# New Nerve Conduction Study Codes 95907-95913



## Kestrelwa

I have a question regarding the new CPT Nerve conduction study codes and Appendix J.

In looking at Appendix J ~ is each numbered nerve listed under the main nerve a separate nerve?

For example: the Sensory Median nerve is listed and then there are 6 median nerves listed underneath it.  
For coding purposes if all six are tested would this count as 6 nerves or just one? 

Median nerve
1. Median sensory nerve to the first digit
2. Median sensory nerve to the second digit
3. Median sensory nerve to the third digit
4. Median sensory nerve to the fourth digit
5. Median palmar cutaneous sensory nerve
6. Median palmar mixed nerve

*Would the below test be counted as 13 nerves or 7 nerves?*
Nerve Conduction Studies

Anti Sensory Summary Table

Left Median Anti Sensory (2nd Digit)
Right Median Anti Sensory (2nd Digit)
Left Ulnar Anti Sensory (5th Digit)
Right Ulnar Anti Sensory (5th Digit)

Motor Summary Table

Left Median Motor (Abd Poll Brev)
Right Median Motor (Abd Poll Brev)
Left Ulnar Motor (Abd Dig Minimi)


Comparison Summary Table

Left Median/Radial Dig I Comparison (Digit 1 - 10cm)
Right Median/Radial Dig I Comparison (Digit 1 - 10cm)
Right Median/Ulnar Ortho Palm Comparison

Thanks for your help!

Lori


----------



## dwaldman

For coding purposes if all six are tested would this count as 6 nerves or just one? 

Median nerve
1. Median sensory nerve to the first digit
2. Median sensory nerve to the second digit
3. Median sensory nerve to the third digit
4. Median sensory nerve to the fourth digit
5. Median palmar cutaneous sensory nerve
6. Median palmar mixed nerve

_____________________________________________________
It states one unit for separate nerve or nerve branch and  above could be 6 separate studies. Your example with the comparison table was not familiar to me. I would go over this portion with the physician to confirm that.


----------



## dwaldman

Sorry I couldn't help with the comparison nerve portion but regarding the addendix J question here is article from 2008 CPT Assistant that is pretty good. I copy and pasted the full article since they cover a lot.

February 2008 page 2

Coding Communication:Nerve Conduction Studies (95900-95904)

The following AMA responses to six commonly asked questions help to clarify concerns about coding for nerve conduction studies. 

Why are nerve conduction studies performed?

Nerve conduction studies (NCSs) are performed to aid in the diagnoses of diseases and injuries of the peripheral nervous system. Nerve conduction studies assess the speed (conduction velocity and/or latency), size (amplitude), and shape of the response to an applied stimulus. Pathological findings include conduction slowing, conduction block, absent nerve response, and/or low amplitude response. NCS results can also assess the degree of demyelination and axon loss in the segments of the nerve studied. This portion of the electrodiagnostic medicine (EDX) evaluation is typically a non-invasive procedure performed either by a physician or by a qualified health care professional alone or technologist under direct supervision of the physician. 

How are NCSs performed?

Motor NCSs (95900 and 95903) are performed by applying electrical stimulation at various points along the course of a motor nerve while recording the electrical response from an appropriate muscle. Response parameters include amplitude, latency, configuration, and motor conduction velocity. 

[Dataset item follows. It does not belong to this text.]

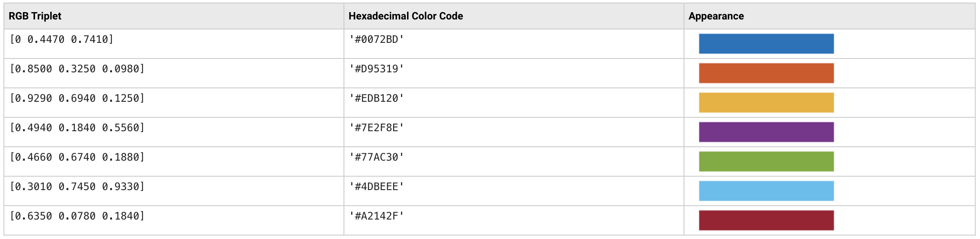Click the RGB Triplet column header

pyautogui.click(x=35, y=16)
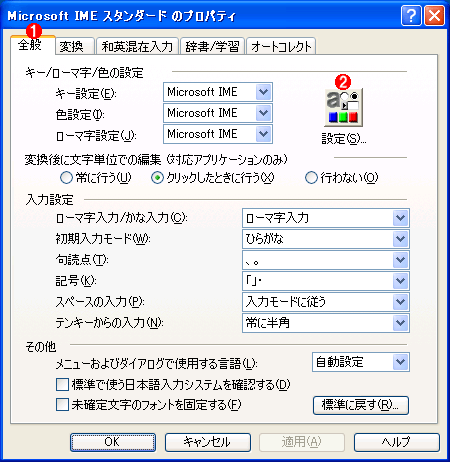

Sensory NCSs (95904) are performed by applying electrical stimulation near a nerve and recording the response from a distant site along the nerve. Response parameters include amplitude, latency, configuration, and sensory conduction velocity. 

Mixed NCSs (code 95904, which may still be used to code for mixed nerve studies, even though the reference to the term mixed was dropped from the descriptor) are performed by applying electrical stimulation near a nerve containing both motor and sensory fibers (ie, a mixed nerve) and recording from a different location along that nerve that also contains both motor and sensory nerve fibers. Response parameters include amplitude, latency, configuration, and both sensory and motor conduction velocities. 

How are nerve conduction studies reported when performed on multiple places along a nerve and branches?

CPT code 95904, Nerve conduction, amplitude and latency/ velocity study, each nerve; sensory, identifies a specific nerve's ability to conduct electrical signals within the nervous system. The testing can be performed for different parts of a specific nerve (ie, different segments of a given nerve) to identify local pathological responses, if they exist. CPT code 95904 is reported only once when multiple sites on the same nerve are stimulated or recorded. However, if nerve conduction studies are performed on two different branches of a given motor or sensory nerve, then the appropriate code from the 95900-95904 series may be reported for each branch studied. 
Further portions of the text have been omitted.